READING PASSAGE:
Published online Oct 26, 2019. doi: 10.4252/wjsc.v11.i10.831
Peer-review started: February 20, 2019
First decision: April 15, 2019
Revised: June 5, 2019
Accepted: August 26, 2019
Article in press: August 26, 2019
Published online: October 26, 2019
Cardiovascular diseases substantially contribute to morbidity and mortality worldwide. Myocardial infarction (MI) is one of the most common consequences of ischemic heart disease. Advanced medical treatments and device-based therapies have substantially improved the survival of patients with MI. However, these therapies can only rescue the remaining viable myocardial tissue within the damaged heart, but cannot replace lost myocardium. Accordingly, numerous studies have investigated cell-based therapies for MI. The conflicting results of these studies have established the need for developing innovative approaches for applying cell-based therapy for MI.

WHAT IS NEEDED:
Continue the passage on cell-based therapy for myocardial infarction from its last sentence. The listing has no connection to the myocardial infarction passage.

DATA PROVIDED:
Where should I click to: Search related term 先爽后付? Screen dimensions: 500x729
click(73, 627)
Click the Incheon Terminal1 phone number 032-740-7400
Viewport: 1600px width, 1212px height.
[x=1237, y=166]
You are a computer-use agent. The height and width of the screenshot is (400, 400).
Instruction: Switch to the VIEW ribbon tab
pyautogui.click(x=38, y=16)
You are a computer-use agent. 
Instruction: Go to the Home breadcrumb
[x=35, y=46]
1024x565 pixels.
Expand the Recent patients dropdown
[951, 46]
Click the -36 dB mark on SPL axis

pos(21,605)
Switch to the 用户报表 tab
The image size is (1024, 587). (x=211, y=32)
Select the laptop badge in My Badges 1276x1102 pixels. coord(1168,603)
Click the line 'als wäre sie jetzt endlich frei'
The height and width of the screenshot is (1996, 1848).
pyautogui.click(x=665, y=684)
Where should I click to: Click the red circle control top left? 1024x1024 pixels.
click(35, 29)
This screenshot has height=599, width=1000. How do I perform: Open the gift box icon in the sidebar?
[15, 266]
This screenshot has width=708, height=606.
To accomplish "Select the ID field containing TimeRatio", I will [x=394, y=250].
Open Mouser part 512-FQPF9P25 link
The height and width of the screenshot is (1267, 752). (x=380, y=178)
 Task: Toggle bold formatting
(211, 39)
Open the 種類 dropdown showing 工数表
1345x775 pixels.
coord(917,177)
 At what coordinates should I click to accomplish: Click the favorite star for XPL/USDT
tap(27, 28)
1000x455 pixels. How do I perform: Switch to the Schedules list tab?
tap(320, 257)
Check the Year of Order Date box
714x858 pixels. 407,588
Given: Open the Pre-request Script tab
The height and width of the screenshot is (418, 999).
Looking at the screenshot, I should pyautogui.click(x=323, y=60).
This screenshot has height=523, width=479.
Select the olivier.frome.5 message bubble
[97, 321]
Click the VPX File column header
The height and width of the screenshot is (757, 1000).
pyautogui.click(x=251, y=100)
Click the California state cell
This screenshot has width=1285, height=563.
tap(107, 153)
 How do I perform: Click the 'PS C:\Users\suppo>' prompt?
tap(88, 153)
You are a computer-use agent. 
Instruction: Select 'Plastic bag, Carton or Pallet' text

ANSWER:
Experimental studies on animal models (performed by ourselves and others) demonstrated the potential of fresh, uncultured, unmodified, autologous adipose-derived regenerative cells (UA-ADRCs) for treating acute MI. In contrast, studies on the treatment of chronic MI (CMI; > 4 wk post-MI) with UA-ADRCs have not been published thus far. Our promising results from treating a porcine model with UA-ADRCs for the study of acute MI (Int J Cardiol 2010; 144: 26-35) motivated us to investigate the effectiveness and safety of UA-ADRCs for treating CMI in a porcine model. Besides this, as one of several methods for delivering cells to the myocardium, retrograde delivery into a temporarily blocked coronary vein has recently been demonstrated to be an effective option.
Our study aimed to test (in a porcine model for the study of CMI) the following hypotheses: (1) Occlusion of the left anterior descending (LAD) coronary artery for three hours results in a clinically relevant reduction of the left ventricular ejection fraction (LVEF) to less than 40% on an average of 4 wk post-MI (demonstrating significance of the used animal model); (2) Delivery of UA-ADRCs into the LAD vein 4 wk post-MI in this model leads to improved LVEF by more than 15% (relative change) on an average of 10 wk post-MI (primary objective of this study); and (3) The same animal model shows improvements in cardiac structure 6 wk after the delivery of UA-ADRCs (i.e. 10 wk post-MI) (secondary objective of this study).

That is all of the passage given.